Several trials and studies identified relaparotomy as a risk factor for the development of incisional hernia [2, 3, 23, 24]. For example, Lamont et al. described a rate of incisional hernia following relaparotomy of 12% [2]. For primary laparotomy with a closure using the small or large stitches technique, the rate of incisional hernia after 1 year is reported to be 8.5 to 15.7% [5]. In-house data from a trial published 10 years ago have shown an incisional hernia rate of 16% after 1 year with the large stitches technique for primary laparotomy [25]. A multi-centre trial from Germany showed an incisional hernia rate of 8.4% with PDS II® 1-loop and 12.5% with MonoPlus 2-0 in primary laparotomies after 1 year [26]. In the present trial, the incisional hernia rate was between 7.5 and 10%. Therefore, comparing the findings of this trial to literature, the general hypothesis that relaparotomies have higher rates of incisional hernia than primary laparotomies cannot be confirmed.

The evaluation of the quality of life questionnaires showed that the patients in the large stitches group were more independent in their daily living than those in the small stitches group. This finding is unlikely to be related to suture technique. It is more likely that it occurred by chance, due to the comparison of 18 items on the QoL assessment. A second, rather unlikely explanation could be that a lower level of independence was associated with the more clinically relevant incisional hernias in the small stitches group. However, the fact that all patients with an incisional hernia in the small stitches group were operated is very likely caused by chance due to small numbers.

A central question of this exploratory trial was whether or not the data gathered would justify further confirmatory trials. The relative risk for burst abdomen and for a clinically relevant incisional hernia was higher in the small stitches group. The 95% confidence interval, as well as the NNH, is in an area of clinically relevant effect estimates. For a confirmatory trial showing the superiority of the large stitches technique in respect of incisional hernia in relaparotomy patients, about 400 patients would be needed. However, such a study should not be undertaken now due to the on-going HULC trial, which investigates the purported benefits of prophylactic onlay mesh for laparotomy and includes also relaparotomy patients [27]. These results should be obtained before a confirmatory trial for relaparotomy patients alone is undertaken.
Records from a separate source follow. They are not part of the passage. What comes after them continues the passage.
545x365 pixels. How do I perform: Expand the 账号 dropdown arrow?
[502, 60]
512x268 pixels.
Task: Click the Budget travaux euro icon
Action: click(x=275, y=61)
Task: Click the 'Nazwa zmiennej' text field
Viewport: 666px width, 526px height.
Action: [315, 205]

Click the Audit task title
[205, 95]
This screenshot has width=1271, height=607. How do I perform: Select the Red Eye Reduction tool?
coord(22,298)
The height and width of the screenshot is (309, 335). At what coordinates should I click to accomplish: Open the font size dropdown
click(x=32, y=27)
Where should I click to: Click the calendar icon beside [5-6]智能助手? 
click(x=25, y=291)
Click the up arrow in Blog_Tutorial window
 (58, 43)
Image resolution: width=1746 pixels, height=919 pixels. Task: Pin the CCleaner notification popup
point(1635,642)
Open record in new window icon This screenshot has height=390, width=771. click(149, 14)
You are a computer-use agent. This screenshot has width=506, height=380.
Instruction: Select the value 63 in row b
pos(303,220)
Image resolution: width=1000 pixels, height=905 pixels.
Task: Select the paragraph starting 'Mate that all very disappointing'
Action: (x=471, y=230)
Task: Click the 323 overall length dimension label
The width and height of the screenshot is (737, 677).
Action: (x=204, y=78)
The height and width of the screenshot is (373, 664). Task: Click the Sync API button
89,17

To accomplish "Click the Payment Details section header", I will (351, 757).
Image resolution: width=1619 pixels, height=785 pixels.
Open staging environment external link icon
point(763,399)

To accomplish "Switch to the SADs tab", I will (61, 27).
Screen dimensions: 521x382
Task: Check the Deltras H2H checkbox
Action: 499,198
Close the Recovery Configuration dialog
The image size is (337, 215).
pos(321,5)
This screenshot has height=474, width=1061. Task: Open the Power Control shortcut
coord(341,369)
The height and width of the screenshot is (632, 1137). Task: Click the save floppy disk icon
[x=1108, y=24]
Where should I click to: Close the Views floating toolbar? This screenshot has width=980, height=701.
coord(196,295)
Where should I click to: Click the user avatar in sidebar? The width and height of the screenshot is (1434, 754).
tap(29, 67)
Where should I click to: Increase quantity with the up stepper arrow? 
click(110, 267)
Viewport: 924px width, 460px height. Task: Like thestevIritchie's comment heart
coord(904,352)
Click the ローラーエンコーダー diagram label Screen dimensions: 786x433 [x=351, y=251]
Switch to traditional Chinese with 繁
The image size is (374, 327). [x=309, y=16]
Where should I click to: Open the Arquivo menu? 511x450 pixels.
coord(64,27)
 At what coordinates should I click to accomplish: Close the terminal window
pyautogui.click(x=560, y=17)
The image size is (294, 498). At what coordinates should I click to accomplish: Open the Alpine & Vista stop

This RCT has several limitations. As this was an exploratory and monocentric trial, the absence of significant differences should not be confused with the potential for greater differences in a confirmatory setting, as discussed above. Further baseline differences in the PDS II® group, that of more females and more pancreatic resections, may have confounded results. Furthermore, all surgeons were asked to perform a minimum suture length to wound length ratio of 4:1, however, there was no monitoring of performance. Finally, it is known that incisional hernia rates increase by about 60% from assessment at 1 year to assessment after 3 years [28], so these results may not adequately describe the final incisional hernia rate. Moreover, this trial assessed incisional hernias only by a phone call with the patient and his general practitioner. Therefore, the rate of incisional hernias is limited to clinically obvious hernias. This pragmatic approach was chosen because of the feasibility nature of the presented trial but would not be adequate in a confirmatory setting.

To summarise, both the small and large stitches techniques are feasible in relaparotomy patients without producing relevant differences in operative time or morbidity. Based on the presented data, there is no need to advocate a general change in abdominal wall closure, and surgeons should stay with their preferred suture technique. However, if surgeons prefer the small stitches technique during primary laparotomy, there is no need to switch to another technique or thread for relaparotomy patients. Due to the on-going interventions in the ideal type of abdominal wall closure, a confirmatory trial comparing the small stitches technique using Monomax® 2-0 with the large stitches technique using PDS II® 1 loop is not recommended at the moment.